Data records section start
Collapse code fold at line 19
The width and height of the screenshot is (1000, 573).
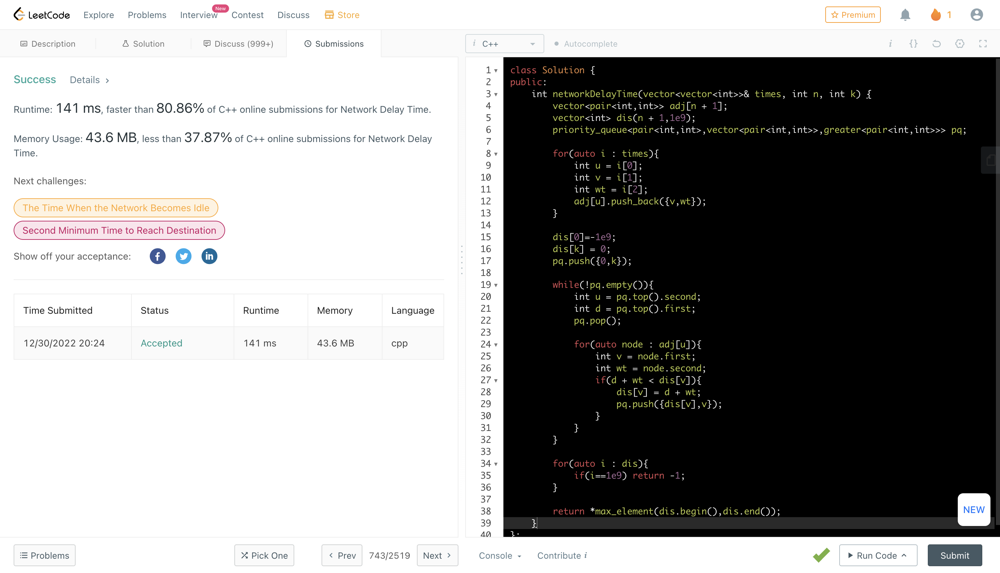[496, 285]
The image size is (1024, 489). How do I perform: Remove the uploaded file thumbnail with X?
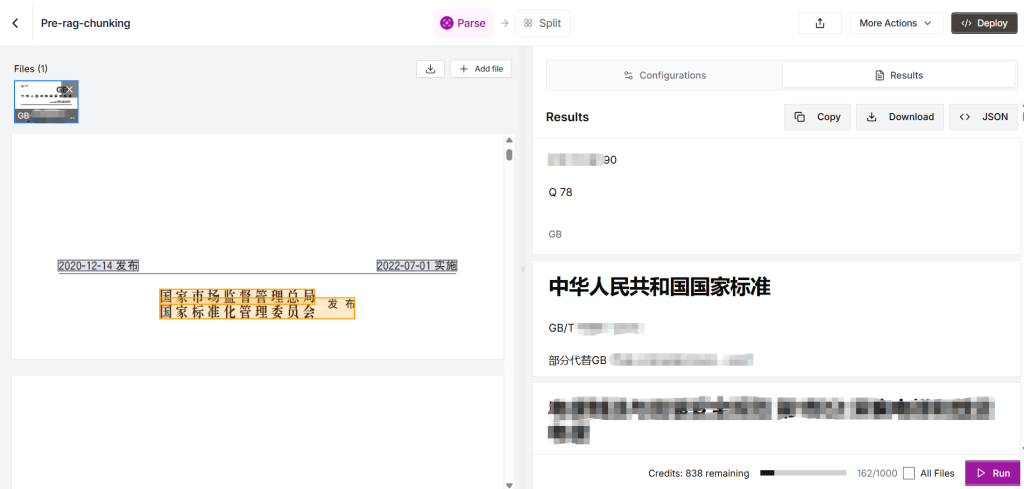point(71,89)
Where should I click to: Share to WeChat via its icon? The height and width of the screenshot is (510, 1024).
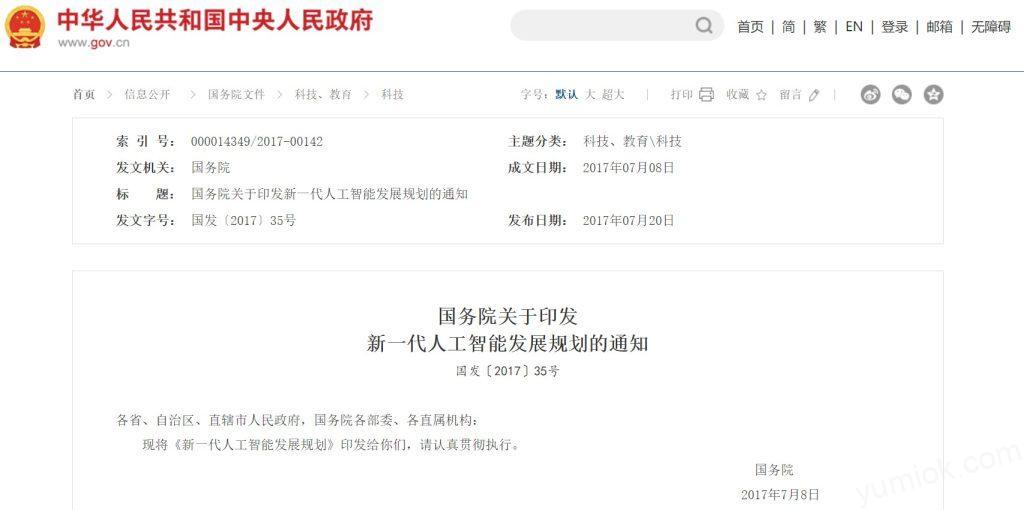pos(902,95)
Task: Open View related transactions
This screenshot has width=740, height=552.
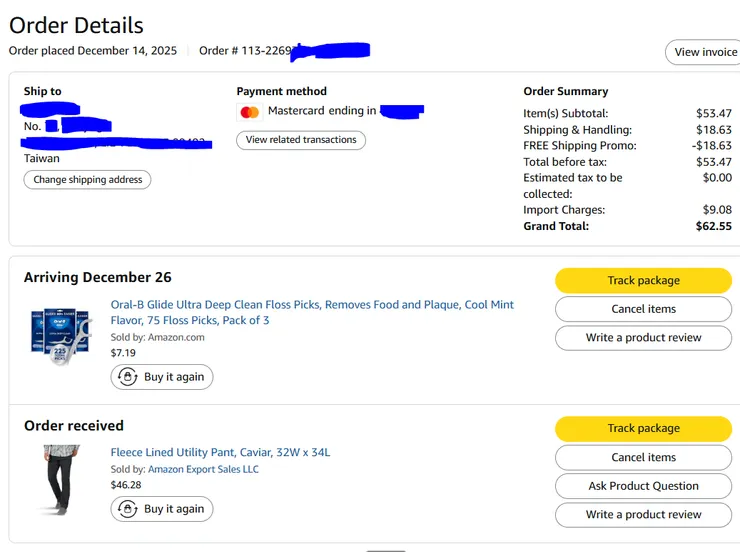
Data records section end
Every line from the one with "Task: Open View related transactions" through the end of the material above should be restated word for word, with the pictures left out.

• [Expected output]
Task: Open View related transactions
This screenshot has width=740, height=552.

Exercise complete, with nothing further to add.